[XML-SIG] SAX 2.0, again

Ken MacLeod ken@bitsko.slc.ut.us
21 Feb 2000 13:37:46 -0600

Lars Marius Garshol <larsga@garshol.priv.no> writes:

> ### XML names
> The first problem is that of how to represent XML names. SAX 2.0 can
> handle namespaces, and so we must somehow represent namespace-names.
> I can see several different ways of doing this, all with their
> advantages and disadvantages, and would very much like to hear the
> opinion of the XML-SIG on this.
> The alternatives I've thought of are
>  - use (uri, localpart) tuple for namespace-names, simple strings for
>    ordinary names
>  - use (uri, localpart, rawname) for namespace-names, simple strings
>    for ordinary names; rawname must be communicated out of band
>    somehow
>  - use XMLName objects for names, regardless of kind. If these were
>    made immutable and drivers used hashtables of these this might not
>    be too inefficient.
>  - use separate parameters for uri, localpart and rawname, letting
>    some of these be None depending on what was in the document and
>    what the parser supports.

The proposal I made earlier (passing objects instead of positional
parameters) is another solution.  From my proposal and Paul's miniDOM
proposal earlier, start_element would be passed an Element object:

class Element(Node):
        string tagName
        {Dictionary of Name->Value} attributes
        string namespaceURI
        string prefix
        string localName

I believe tagName is the raw name and the remaining three are set
depending on whether NS processing is turned on.  For attributes to be
a dictionary and support both NS and no-NS processing, I like (uri,
localName) for NS and (None, tagName) for no-NS.

> ### Unicode support
> Python 1.6 will have Unicode support, and so we should make PySAX 2.0
> Unicode-ready. The main part of this is really adding the InputSource
> object to the library, since this allows applications to feed byte or
> character streams to the parser in a convenient way.

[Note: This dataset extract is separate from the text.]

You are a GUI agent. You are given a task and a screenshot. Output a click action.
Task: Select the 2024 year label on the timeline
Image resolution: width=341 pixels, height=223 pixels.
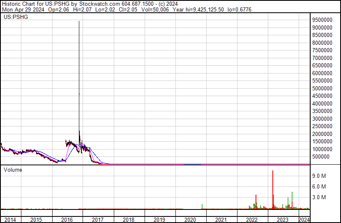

Adding InputSource may not be necessary if there was a method
parseCharFile() to specify character streams.

> ### easySAX vs Pyxie
> What should we do with this? Should we try to turn Pyxie into what we
> envisioned easySAX to be, or should we maintain two such libraries? I
> see advantages and disadvantages to both approaches.
> One idea I've had for easySAX is something inspired by John Aycock's
> Spark parser generator, that one could write SAX document handlers
> with three kinds of special methods: start-element, end-element and
> element content methods. These could use the 's_', 'e_' and 'c_'
> prefixes, respectively.

> I'm fairly confident that a layer on top of SAX 2.0 to enable such
> easySAX applications could be made fairly fast and it should be pretty
> easy to implement as well. (I've made an early sketch of this.)

If I understand correctly, yes, having a SAX filter that calls
tag-based methods names should be really easy.

I think the part I don't understand about easySAX and Pyxie (and it's
probably from not having the opportunity to use them) is: why isn't
the SAX binding already this easy?

  -- Ken